▸ **Task 1**
According to the news brief about the UNHCR Refugee Zakat Fund, how many internally displaced persons and refugees did the money raised from January through June assist?
▸ **Task 2**
Resume the news brief about the UNHCR Refugee Zakat Fund after its final sentence, extending it with a few more paragraphs.

▸ **Text to read**
NEWS in BRIEF

UNHCR’s Refugee Zakat Fund Exceeds US$38m in FH2019 as Islamic Philanthropic Finance Makes its Mark

Geneva – As another sign of the increasing synergy of Islamic social and philanthropic finance with the wider movement, the UNHCR’s Refugee Zakat Fund beat its US$26 million target for 2019, raising $38.15 million from contributions in the first half of the year alone.

According to the UNHCR, the funds raised from January through June assisted 648,476 internally displaced persons and refugees.

It is now revising up its 2019 target by 69.2 per cent to US$44 million, representing a 271.8 per cent increase from the US$11.87 million its Zakat programme raised in 2018. UNHCR expects the funds to help over 1 million beneficiaries.

Houssam Chahin, UNHCR Head of Private Sector Partnerships in the Middle East and North Africa region, said the funds raised are “a testament of the instrumental role that Islamic philanthropy can play in the humanitarian response to the displacement crisis globally.” 

The UN agency said in August that the Fund will demonstrate the impact it can have by leveraging its expanded footprint in Bangladesh, enhancing its contribution to linking Zakat with refugees via partnerships and thought leadership, and expanding the scope of Islamic philanthropy to include Sadaqah and Waqf.

The donor demography of the Zakat funds, according to UNHCR, shows that 93 per cent, or US$35.5 million, of the US$38.15 million raised up to June 30 came from large and private donors, chiefly from UAE, Saudi Arabia, Qatar, USA and Egypt.

$2.6 million was raised online, with $2.2 million received during Ramadan alone.

▸ **Listed records**
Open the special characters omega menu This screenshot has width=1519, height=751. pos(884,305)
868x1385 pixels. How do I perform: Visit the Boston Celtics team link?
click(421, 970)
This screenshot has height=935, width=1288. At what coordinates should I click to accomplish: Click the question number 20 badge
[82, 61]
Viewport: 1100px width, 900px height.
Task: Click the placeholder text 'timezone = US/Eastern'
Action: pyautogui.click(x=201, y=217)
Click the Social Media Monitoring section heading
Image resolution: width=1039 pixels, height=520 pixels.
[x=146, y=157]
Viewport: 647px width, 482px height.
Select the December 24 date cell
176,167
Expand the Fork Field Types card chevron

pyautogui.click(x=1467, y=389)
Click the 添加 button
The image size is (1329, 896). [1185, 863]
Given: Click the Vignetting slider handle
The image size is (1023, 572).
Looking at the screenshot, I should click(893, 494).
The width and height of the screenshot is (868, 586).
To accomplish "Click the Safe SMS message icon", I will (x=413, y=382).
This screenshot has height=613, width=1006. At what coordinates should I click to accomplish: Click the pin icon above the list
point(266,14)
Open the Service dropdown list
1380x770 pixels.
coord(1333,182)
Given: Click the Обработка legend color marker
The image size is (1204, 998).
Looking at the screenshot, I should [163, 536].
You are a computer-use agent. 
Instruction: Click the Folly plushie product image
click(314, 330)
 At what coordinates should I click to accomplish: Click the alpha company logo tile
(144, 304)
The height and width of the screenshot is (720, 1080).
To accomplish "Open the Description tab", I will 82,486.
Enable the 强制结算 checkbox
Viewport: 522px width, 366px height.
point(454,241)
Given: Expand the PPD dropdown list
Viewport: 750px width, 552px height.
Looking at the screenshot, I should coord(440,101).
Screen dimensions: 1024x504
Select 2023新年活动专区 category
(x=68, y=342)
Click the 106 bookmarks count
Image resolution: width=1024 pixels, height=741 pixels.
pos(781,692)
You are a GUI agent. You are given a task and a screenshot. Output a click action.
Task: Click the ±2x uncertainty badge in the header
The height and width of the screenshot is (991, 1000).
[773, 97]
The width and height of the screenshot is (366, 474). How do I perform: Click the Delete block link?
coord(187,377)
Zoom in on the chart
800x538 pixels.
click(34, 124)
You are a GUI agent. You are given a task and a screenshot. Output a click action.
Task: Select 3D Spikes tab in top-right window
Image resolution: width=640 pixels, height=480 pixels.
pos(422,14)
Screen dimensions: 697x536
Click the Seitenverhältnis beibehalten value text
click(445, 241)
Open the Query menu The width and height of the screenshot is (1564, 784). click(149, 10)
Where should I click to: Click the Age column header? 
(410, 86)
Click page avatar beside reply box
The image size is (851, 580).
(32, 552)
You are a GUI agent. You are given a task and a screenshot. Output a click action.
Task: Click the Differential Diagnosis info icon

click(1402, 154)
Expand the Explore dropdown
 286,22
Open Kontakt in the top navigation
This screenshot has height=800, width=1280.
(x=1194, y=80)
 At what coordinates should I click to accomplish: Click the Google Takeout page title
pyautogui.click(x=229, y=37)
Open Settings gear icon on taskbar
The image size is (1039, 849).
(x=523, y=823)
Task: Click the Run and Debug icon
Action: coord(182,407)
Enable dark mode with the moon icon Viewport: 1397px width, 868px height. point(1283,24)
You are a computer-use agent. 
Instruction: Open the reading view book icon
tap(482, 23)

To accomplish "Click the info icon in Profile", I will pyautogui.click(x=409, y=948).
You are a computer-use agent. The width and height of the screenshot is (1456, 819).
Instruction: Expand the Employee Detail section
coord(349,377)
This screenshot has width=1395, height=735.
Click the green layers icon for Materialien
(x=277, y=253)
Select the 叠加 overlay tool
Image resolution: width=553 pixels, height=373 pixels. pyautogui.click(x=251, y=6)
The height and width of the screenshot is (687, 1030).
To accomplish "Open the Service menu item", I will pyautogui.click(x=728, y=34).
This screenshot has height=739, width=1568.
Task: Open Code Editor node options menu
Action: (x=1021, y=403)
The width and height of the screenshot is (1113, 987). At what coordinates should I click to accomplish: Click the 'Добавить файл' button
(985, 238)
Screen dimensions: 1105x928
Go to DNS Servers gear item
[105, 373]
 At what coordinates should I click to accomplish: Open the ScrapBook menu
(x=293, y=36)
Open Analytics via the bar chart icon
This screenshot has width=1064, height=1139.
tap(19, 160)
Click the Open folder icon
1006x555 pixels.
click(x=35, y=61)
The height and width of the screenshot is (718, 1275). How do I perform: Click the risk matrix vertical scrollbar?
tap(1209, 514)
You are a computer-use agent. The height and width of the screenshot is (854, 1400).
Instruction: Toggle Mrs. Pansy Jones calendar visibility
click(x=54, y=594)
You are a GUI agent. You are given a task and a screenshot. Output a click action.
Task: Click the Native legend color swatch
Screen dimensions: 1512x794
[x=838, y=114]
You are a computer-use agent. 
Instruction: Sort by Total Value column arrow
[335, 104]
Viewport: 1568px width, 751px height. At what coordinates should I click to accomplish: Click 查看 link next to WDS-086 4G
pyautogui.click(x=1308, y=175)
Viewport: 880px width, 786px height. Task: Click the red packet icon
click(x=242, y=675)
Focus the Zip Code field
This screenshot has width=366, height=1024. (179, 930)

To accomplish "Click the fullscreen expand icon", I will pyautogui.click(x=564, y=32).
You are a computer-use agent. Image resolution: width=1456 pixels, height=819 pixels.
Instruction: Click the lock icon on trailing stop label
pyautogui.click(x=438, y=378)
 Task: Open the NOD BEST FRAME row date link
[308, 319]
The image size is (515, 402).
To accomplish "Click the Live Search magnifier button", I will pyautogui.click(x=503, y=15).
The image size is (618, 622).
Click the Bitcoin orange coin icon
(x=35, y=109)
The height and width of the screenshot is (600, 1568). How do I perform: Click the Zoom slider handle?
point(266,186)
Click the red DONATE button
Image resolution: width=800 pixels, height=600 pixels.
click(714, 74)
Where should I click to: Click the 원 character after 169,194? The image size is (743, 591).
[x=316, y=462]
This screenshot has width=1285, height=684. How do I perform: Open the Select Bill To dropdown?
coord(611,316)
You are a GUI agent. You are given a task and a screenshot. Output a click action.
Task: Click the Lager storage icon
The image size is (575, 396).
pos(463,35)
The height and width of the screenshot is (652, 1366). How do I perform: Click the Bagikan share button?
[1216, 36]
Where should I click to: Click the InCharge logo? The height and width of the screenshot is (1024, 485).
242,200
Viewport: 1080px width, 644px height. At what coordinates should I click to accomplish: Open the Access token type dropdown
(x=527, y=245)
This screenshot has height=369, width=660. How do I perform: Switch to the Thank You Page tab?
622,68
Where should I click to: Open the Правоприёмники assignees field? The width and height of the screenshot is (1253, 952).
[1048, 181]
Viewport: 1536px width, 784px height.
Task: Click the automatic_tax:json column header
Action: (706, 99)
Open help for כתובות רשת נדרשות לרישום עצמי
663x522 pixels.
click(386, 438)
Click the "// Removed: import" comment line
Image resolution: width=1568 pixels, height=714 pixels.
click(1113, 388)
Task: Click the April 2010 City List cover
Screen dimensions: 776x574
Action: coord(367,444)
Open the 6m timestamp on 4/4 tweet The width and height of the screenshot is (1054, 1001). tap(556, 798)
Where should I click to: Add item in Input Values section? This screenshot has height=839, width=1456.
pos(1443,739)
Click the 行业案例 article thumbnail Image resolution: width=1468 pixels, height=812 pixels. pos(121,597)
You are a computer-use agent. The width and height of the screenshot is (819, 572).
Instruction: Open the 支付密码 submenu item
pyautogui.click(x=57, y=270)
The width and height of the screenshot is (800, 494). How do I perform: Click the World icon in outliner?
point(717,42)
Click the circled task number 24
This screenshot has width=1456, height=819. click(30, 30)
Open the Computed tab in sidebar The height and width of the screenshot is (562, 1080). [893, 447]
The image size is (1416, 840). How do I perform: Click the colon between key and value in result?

▸ **Result 1**
648,476

▸ **Result 2**
In the first half of 2019, $15.9 million of the Zakat funds raised were distributed as multi-purpose cash assistance to refugees across Yemen, Lebanon, Iraq, Egypt, Jordan, Mauritania and Bangladesh.

Yemen received the lion’s share of $13.5 million, followed by around $710,930 to Jordan and $603,780 to Lebanon. Around $522,530 was disbursed to benefit around 670,000 Rohingya refugees in Bangladesh, with distribution currently in progress, said UNHCR.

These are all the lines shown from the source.